Le communiqué conjoint de l’ASEAN, publié à l’issue des réunions ministérielles, a exprimé des inquiétudes concernant des « incidents graves » et des actions mettant en danger la sécurité en mer, un langage qui reste bien en deçà de la désignation de la Chine comme agresseur mais reflète le malaise croissant des États d’Asie du Sud-Est face au durcissement du comportement de Pékin. Les négociations sur le code de conduite entre l’ASEAN et la Chine, présenté comme un pacte de non-agression qui pourrait empêcher une confrontation armée majeure, doivent se conclure d’ici fin 2026. L’écart entre les discussions et la réalité sur l’eau se creuse à chaque tir de canon à eau.

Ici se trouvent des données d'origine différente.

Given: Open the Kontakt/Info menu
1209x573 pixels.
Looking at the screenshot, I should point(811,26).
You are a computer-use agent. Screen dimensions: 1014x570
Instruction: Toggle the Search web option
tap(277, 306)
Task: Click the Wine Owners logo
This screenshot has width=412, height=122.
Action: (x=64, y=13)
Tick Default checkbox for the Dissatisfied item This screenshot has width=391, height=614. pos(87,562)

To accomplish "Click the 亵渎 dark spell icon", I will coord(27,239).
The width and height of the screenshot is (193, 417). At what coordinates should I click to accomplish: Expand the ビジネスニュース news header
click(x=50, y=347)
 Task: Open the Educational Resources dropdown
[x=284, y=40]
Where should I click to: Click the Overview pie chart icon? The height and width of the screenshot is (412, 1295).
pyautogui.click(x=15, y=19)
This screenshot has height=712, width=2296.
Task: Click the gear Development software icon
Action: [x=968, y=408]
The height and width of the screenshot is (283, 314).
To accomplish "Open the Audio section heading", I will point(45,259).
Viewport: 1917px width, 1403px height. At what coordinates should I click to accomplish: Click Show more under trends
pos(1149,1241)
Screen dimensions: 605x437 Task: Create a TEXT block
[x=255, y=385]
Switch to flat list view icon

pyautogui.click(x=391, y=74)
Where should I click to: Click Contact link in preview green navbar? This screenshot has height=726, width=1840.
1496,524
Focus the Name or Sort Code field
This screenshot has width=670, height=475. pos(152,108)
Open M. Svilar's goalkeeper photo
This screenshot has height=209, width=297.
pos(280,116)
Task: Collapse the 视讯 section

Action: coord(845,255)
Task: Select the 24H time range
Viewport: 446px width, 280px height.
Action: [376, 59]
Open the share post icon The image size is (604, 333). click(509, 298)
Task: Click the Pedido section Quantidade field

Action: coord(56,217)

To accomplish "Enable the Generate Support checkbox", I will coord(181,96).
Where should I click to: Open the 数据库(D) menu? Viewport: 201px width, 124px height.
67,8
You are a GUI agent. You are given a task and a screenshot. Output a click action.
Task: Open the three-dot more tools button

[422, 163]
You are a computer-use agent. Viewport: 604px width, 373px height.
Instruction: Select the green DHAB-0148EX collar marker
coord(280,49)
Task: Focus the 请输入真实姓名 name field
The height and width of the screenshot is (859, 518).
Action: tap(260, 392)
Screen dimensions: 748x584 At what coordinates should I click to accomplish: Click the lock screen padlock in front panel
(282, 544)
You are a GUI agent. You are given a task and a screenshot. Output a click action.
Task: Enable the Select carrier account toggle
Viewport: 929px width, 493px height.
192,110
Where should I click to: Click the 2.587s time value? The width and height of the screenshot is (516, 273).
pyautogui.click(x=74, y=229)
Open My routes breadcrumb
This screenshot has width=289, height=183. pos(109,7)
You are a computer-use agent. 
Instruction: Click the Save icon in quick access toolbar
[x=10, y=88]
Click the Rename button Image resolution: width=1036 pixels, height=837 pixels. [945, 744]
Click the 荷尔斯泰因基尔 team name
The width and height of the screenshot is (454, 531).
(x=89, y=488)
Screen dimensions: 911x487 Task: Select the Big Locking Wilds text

Les garde-côtes chinois ont décrit leurs actions comme « standards, professionnelles et légales », affirmant avoir chassé les navires philippins qui avaient « pénétré » malgré les avertissements. Les Philippines, qui s’appuient sur une décision d’arbitrage de l’UNCLOS de 2016 qui a invalidé les revendications extensives de la Chine, une décision que Pékin rejette, qualifient ces actions de violation des règles maritimes internationales et de mise en danger du personnel humanitaire.
Ce qui a changé cette semaine, c’est le rythme. Trois confrontations en sept jours, synchronisées avec une diplomatie régionale majeure, suggèrent une stratégie délibérée. Pékin veut faire comprendre que pendant qu’il parle, il agit aussi, et que la mer de Chine méridionale ne deviendra pas plus calme simplement parce que tout le monde se trouve dans la même pièce.